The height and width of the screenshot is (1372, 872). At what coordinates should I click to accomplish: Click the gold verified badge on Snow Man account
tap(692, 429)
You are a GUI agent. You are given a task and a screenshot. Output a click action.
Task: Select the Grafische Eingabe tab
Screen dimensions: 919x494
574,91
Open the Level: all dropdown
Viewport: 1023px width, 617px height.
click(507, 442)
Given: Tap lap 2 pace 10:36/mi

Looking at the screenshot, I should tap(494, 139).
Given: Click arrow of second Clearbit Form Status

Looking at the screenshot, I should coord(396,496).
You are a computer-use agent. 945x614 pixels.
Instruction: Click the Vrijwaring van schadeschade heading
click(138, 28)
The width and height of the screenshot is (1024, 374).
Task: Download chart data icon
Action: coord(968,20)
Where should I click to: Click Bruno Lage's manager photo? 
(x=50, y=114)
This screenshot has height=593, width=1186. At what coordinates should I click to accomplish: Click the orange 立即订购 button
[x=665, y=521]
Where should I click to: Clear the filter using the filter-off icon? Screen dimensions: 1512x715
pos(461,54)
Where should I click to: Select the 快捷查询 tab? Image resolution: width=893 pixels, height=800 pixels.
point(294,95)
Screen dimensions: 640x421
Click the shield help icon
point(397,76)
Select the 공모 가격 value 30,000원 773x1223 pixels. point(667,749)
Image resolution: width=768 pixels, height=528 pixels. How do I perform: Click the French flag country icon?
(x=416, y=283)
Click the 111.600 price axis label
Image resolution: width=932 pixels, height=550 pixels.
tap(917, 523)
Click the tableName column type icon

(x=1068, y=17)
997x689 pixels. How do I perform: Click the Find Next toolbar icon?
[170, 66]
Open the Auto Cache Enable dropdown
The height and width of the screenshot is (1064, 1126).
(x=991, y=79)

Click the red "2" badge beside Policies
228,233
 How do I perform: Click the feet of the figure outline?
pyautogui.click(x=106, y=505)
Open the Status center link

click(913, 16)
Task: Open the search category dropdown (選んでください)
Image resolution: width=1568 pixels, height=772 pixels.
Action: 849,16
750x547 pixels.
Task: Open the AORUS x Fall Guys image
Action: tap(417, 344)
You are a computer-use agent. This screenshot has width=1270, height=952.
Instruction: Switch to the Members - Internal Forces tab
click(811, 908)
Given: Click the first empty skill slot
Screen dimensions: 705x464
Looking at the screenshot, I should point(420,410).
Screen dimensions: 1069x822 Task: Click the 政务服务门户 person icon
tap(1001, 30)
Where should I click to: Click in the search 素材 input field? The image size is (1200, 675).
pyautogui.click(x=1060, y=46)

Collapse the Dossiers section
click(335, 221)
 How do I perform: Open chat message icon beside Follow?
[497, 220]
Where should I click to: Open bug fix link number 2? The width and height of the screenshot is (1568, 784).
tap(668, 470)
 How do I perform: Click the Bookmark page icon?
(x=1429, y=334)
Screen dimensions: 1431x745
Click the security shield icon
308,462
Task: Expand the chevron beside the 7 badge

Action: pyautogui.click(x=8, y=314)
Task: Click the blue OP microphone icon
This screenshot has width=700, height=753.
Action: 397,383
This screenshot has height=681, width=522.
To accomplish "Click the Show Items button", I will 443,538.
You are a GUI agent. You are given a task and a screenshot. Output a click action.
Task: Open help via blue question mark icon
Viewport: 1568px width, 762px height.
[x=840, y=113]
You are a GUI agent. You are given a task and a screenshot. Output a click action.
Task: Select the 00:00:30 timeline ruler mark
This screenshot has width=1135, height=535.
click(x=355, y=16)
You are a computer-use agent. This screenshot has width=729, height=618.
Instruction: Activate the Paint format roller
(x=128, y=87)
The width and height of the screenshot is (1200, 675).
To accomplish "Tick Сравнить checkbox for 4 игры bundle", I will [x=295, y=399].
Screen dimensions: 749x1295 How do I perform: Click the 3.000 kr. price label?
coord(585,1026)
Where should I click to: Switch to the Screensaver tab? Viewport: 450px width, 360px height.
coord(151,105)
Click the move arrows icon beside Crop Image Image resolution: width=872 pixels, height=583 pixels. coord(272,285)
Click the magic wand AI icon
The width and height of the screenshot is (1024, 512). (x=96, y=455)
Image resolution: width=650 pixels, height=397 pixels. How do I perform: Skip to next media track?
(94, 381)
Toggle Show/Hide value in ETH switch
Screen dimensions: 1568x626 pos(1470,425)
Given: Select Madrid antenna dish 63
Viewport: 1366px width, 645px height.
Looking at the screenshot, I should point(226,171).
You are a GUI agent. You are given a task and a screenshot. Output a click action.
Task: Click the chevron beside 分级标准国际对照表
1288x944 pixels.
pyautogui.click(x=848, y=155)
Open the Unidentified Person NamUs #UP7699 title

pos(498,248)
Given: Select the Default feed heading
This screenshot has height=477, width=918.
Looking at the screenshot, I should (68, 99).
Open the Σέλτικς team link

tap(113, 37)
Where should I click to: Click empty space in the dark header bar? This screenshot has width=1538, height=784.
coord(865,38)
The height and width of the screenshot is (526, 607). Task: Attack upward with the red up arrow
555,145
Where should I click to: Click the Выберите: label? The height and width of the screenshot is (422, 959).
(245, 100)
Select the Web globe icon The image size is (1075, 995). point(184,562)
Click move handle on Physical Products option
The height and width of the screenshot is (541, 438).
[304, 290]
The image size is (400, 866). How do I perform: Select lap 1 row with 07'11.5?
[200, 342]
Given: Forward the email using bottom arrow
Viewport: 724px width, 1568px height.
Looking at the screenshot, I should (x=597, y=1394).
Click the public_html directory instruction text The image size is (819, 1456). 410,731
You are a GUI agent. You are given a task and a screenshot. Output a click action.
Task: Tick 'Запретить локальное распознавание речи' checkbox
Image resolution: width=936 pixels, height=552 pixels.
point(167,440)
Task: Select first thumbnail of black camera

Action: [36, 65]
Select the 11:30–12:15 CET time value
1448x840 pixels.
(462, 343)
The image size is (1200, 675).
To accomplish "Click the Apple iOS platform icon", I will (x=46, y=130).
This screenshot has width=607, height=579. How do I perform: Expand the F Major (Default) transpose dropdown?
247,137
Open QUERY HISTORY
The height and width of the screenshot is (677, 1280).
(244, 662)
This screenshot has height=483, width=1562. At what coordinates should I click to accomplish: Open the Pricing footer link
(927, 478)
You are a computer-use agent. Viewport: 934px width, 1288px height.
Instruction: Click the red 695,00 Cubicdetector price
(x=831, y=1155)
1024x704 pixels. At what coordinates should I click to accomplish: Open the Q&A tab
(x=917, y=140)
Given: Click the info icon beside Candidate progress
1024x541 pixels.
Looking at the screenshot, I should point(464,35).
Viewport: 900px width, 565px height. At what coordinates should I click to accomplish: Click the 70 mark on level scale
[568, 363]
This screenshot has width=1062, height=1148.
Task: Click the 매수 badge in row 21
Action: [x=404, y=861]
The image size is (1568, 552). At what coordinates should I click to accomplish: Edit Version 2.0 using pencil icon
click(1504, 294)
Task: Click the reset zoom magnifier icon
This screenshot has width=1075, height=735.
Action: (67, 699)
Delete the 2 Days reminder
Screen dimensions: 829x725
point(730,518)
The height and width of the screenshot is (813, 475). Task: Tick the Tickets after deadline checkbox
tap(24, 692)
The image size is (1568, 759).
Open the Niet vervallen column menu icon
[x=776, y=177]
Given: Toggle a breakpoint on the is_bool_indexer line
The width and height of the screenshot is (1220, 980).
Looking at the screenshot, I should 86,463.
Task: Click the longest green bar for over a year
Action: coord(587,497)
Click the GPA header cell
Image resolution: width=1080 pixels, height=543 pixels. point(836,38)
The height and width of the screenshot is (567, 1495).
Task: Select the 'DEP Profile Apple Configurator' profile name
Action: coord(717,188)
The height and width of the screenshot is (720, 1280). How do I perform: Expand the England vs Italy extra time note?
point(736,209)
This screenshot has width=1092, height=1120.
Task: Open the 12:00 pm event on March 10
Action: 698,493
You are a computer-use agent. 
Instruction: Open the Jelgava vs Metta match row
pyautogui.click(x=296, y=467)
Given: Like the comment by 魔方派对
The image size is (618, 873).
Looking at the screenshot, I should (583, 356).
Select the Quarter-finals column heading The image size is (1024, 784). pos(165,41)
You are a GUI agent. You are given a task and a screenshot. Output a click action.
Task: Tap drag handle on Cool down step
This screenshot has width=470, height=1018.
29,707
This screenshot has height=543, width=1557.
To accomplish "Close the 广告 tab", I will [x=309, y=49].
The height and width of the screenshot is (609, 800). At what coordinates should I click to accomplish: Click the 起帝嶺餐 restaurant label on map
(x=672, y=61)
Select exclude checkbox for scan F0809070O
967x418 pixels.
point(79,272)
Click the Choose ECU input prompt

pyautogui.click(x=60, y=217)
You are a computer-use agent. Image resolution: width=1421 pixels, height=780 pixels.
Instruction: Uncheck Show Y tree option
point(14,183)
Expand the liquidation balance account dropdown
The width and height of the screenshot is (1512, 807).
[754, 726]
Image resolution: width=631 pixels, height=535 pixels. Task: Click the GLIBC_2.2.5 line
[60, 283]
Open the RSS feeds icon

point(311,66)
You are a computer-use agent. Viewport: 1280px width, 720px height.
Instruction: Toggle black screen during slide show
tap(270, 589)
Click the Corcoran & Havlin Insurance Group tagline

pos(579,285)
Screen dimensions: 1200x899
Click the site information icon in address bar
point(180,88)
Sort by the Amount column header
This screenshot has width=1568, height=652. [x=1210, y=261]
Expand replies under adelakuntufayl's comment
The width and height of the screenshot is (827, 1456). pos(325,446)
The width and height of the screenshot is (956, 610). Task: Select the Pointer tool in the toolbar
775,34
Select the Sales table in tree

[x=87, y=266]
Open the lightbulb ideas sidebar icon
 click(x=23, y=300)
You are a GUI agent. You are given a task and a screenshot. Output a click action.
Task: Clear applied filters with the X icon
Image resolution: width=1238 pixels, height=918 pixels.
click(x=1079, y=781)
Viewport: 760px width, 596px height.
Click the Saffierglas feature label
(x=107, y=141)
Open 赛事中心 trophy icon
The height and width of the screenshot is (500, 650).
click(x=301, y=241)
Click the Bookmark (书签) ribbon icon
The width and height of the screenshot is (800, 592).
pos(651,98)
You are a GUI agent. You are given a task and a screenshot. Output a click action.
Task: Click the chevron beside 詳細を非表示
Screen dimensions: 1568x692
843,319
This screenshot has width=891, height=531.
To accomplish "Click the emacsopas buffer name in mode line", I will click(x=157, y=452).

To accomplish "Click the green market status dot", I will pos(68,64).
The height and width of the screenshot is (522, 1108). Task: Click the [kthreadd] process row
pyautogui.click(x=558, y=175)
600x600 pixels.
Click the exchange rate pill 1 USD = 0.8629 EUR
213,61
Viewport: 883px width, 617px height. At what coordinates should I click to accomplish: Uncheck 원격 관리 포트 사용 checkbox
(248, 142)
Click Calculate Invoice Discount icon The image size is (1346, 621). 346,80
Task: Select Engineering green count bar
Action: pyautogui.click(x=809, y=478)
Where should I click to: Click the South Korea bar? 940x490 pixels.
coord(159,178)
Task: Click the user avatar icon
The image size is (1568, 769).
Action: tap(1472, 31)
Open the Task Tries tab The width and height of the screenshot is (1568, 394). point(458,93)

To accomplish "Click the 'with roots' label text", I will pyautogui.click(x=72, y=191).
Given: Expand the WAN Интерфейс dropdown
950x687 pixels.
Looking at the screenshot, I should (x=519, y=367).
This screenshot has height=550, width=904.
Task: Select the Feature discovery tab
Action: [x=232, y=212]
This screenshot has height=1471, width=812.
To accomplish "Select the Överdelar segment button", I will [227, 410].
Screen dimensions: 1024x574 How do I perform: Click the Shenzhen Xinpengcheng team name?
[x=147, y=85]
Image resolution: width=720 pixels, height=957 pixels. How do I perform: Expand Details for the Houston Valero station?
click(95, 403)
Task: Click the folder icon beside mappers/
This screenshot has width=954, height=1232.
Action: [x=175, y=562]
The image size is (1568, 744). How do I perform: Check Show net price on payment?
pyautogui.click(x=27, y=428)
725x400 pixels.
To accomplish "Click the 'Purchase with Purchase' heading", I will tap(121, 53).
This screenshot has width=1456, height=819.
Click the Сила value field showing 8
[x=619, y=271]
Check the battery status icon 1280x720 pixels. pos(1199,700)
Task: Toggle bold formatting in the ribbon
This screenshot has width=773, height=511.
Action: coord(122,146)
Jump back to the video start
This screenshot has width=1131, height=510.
########################################
**Prompt:** Set every line down again exactly. Begin with the first line of the entries and finish with the line containing "Task: Open the search".

**Worked solution:**
The height and width of the screenshot is (1372, 872). At what coordinates should I click to accomplish: Click the gold verified badge on Snow Man account
tap(692, 429)
You are a GUI agent. You are given a task and a screenshot. Output a click action.
Task: Select the Grafische Eingabe tab
Screen dimensions: 919x494
574,91
Open the Level: all dropdown
Viewport: 1023px width, 617px height.
click(507, 442)
Given: Tap lap 2 pace 10:36/mi

Looking at the screenshot, I should tap(494, 139).
Given: Click arrow of second Clearbit Form Status

Looking at the screenshot, I should coord(396,496).
You are a computer-use agent. 945x614 pixels.
Instruction: Click the Vrijwaring van schadeschade heading
click(138, 28)
The width and height of the screenshot is (1024, 374).
Task: Download chart data icon
Action: coord(968,20)
Where should I click to: Click Bruno Lage's manager photo? 
(x=50, y=114)
This screenshot has height=593, width=1186. At what coordinates should I click to accomplish: Click the orange 立即订购 button
[x=665, y=521]
Where should I click to: Clear the filter using the filter-off icon? Screen dimensions: 1512x715
pos(461,54)
Where should I click to: Select the 快捷查询 tab? Image resolution: width=893 pixels, height=800 pixels.
point(294,95)
Screen dimensions: 640x421
Click the shield help icon
point(397,76)
Select the 공모 가격 value 30,000원 773x1223 pixels. point(667,749)
Image resolution: width=768 pixels, height=528 pixels. How do I perform: Click the French flag country icon?
(x=416, y=283)
Click the 111.600 price axis label
Image resolution: width=932 pixels, height=550 pixels.
tap(917, 523)
Click the tableName column type icon

(x=1068, y=17)
997x689 pixels. How do I perform: Click the Find Next toolbar icon?
[170, 66]
Open the Auto Cache Enable dropdown
The height and width of the screenshot is (1064, 1126).
(x=991, y=79)

Click the red "2" badge beside Policies
228,233
 How do I perform: Click the feet of the figure outline?
pyautogui.click(x=106, y=505)
Open the Status center link

click(913, 16)
Task: Open the search category dropdown (選んでください)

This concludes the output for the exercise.